== Activity ==
Find and copy each line of the listing below that has the word "computer" in it.

──────────────────────────────

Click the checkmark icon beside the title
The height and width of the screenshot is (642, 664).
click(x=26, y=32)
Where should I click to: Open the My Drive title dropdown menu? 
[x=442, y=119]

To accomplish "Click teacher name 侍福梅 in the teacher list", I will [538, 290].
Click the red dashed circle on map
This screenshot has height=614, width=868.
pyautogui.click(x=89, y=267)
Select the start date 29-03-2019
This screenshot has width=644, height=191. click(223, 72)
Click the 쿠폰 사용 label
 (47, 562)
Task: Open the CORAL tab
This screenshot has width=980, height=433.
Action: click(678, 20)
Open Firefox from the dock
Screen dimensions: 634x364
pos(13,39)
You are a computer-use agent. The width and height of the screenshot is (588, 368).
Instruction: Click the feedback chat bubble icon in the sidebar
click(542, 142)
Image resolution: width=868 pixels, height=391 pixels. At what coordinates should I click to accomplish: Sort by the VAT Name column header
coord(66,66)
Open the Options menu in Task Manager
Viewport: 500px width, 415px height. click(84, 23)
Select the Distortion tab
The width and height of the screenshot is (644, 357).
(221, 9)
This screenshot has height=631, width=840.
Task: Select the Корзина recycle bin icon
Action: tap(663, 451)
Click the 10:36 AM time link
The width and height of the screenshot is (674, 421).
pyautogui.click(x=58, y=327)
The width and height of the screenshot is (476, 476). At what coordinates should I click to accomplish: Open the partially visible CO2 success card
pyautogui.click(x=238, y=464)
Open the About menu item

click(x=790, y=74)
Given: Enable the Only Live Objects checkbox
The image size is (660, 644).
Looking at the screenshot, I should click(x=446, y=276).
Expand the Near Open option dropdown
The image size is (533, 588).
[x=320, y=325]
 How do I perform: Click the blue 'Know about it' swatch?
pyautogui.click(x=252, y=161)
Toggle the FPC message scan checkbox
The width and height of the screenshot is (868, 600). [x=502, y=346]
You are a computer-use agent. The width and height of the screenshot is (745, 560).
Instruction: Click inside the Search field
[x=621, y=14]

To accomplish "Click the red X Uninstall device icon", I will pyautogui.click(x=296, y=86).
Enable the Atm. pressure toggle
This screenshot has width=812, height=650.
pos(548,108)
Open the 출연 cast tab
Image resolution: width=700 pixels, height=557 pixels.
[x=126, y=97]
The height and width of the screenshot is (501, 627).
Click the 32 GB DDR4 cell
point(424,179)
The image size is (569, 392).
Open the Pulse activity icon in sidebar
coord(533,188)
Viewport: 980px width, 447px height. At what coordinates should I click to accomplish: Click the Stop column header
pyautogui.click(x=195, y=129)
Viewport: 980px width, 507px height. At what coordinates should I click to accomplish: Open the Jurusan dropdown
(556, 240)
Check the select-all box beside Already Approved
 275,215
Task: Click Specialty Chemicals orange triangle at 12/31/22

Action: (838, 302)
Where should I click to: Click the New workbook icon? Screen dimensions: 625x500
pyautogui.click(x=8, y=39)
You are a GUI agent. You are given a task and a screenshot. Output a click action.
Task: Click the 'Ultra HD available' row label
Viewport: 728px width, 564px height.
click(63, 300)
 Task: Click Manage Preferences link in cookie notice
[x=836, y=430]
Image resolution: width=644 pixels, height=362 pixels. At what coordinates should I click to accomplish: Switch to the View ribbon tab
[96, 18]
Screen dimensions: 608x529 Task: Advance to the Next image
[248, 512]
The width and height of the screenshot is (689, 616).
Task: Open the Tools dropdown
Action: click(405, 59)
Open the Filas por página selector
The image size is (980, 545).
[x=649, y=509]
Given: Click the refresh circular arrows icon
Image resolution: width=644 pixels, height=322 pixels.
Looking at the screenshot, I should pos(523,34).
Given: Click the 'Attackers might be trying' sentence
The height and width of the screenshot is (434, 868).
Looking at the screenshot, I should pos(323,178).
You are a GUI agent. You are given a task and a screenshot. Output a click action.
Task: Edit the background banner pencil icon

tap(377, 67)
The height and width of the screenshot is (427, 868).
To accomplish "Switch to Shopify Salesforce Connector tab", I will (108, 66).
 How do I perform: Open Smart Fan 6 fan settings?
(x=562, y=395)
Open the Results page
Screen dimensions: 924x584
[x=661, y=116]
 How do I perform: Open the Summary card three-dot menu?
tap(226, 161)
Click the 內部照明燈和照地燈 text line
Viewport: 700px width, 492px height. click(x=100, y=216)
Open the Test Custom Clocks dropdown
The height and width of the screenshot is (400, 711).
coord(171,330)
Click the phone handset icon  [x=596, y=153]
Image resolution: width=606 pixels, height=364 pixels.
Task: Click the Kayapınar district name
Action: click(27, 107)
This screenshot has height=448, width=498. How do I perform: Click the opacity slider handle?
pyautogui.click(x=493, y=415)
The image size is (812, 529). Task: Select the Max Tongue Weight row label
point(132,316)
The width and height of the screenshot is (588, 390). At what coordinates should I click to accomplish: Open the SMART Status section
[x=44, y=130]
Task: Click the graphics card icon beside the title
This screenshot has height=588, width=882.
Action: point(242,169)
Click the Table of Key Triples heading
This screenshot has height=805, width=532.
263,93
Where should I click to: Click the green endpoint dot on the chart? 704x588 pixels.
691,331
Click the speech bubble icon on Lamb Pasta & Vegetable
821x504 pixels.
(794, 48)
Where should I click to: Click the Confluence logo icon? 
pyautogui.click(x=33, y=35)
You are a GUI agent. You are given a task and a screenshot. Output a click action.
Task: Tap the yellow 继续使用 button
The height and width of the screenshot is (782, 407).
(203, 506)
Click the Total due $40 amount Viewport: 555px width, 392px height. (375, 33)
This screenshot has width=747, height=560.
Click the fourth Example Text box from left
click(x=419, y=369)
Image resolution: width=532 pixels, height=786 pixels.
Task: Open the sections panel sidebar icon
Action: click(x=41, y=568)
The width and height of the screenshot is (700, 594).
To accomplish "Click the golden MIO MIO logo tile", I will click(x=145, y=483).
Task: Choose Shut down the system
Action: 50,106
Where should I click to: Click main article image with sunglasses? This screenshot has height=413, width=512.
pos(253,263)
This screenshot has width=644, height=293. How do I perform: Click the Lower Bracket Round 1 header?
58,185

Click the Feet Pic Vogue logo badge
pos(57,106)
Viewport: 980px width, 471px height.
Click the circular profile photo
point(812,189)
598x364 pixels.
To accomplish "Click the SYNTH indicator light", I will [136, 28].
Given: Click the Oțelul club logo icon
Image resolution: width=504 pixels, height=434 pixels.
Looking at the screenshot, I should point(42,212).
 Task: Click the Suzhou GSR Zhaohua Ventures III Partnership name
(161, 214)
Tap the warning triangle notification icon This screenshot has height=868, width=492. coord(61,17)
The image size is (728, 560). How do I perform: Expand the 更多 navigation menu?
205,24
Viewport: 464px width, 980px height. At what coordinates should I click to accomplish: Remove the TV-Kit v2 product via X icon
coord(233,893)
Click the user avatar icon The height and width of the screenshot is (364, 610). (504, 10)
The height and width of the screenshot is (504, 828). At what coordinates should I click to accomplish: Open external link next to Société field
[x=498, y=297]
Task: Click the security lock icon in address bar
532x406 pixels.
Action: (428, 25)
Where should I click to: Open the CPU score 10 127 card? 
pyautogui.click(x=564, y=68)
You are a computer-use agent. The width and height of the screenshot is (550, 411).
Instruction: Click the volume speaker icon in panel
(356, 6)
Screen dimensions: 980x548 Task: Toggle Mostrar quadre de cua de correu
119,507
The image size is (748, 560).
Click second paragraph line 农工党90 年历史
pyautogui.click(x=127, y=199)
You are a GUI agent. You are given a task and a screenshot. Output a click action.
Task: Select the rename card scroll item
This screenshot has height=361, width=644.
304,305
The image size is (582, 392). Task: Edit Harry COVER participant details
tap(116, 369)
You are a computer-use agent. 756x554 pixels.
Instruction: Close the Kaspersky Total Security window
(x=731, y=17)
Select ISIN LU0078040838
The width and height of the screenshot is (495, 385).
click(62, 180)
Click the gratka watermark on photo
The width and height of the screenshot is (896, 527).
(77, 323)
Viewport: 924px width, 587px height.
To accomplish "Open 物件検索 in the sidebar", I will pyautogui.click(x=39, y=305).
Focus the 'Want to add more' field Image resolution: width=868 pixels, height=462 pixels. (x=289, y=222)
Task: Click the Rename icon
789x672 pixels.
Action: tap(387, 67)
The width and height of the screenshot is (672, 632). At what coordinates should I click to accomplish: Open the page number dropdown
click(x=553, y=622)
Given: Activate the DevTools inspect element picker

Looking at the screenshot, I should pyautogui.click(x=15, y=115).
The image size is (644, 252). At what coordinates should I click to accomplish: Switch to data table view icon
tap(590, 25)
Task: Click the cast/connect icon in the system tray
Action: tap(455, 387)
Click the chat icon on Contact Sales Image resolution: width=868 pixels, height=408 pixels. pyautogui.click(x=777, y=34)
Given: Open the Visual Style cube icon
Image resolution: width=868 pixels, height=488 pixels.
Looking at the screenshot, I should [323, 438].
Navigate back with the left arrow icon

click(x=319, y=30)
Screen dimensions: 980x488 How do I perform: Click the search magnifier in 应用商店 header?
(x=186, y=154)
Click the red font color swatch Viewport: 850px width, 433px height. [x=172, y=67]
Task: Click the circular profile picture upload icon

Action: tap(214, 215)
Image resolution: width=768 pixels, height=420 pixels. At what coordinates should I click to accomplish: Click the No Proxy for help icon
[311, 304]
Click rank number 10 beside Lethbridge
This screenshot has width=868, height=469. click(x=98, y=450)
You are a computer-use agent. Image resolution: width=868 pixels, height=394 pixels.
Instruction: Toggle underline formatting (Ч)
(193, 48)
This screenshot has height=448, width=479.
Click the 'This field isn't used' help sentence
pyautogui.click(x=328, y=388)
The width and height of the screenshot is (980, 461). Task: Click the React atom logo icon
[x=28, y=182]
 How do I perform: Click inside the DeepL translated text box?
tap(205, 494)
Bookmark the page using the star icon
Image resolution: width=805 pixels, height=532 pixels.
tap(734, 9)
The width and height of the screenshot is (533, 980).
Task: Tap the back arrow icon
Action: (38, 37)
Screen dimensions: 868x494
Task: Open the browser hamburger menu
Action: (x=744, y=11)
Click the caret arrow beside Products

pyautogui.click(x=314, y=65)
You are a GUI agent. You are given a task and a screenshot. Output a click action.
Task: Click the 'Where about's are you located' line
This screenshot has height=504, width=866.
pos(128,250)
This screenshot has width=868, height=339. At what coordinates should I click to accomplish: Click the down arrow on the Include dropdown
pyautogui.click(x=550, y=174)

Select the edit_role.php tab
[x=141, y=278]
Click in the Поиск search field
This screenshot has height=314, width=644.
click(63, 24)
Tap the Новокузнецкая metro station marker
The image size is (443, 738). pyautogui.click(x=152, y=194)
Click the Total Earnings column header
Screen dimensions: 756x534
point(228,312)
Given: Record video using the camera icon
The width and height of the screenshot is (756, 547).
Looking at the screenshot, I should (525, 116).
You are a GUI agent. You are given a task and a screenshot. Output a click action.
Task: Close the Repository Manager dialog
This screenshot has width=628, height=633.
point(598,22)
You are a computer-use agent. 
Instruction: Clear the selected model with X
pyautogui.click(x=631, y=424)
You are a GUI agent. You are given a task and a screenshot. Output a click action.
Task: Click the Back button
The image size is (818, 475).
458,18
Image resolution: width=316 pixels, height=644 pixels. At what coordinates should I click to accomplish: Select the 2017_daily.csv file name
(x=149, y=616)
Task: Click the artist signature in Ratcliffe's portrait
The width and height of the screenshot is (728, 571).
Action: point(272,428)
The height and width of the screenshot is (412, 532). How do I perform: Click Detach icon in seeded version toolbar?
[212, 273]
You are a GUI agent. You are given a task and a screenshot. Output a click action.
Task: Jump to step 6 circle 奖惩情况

──────────────────────────────

== Written response ==
You are a computer-use agent. The width and height of the screenshot is (588, 368).
You are a computer-use agent. The width and height of the screenshot is (745, 560).
You are a computer-use agent. The width and height of the screenshot is (550, 411).
You are a computer-use agent. 756x554 pixels.
You are a computer-use agent. Image resolution: width=868 pixels, height=394 pixels.
You are a computer-use agent. 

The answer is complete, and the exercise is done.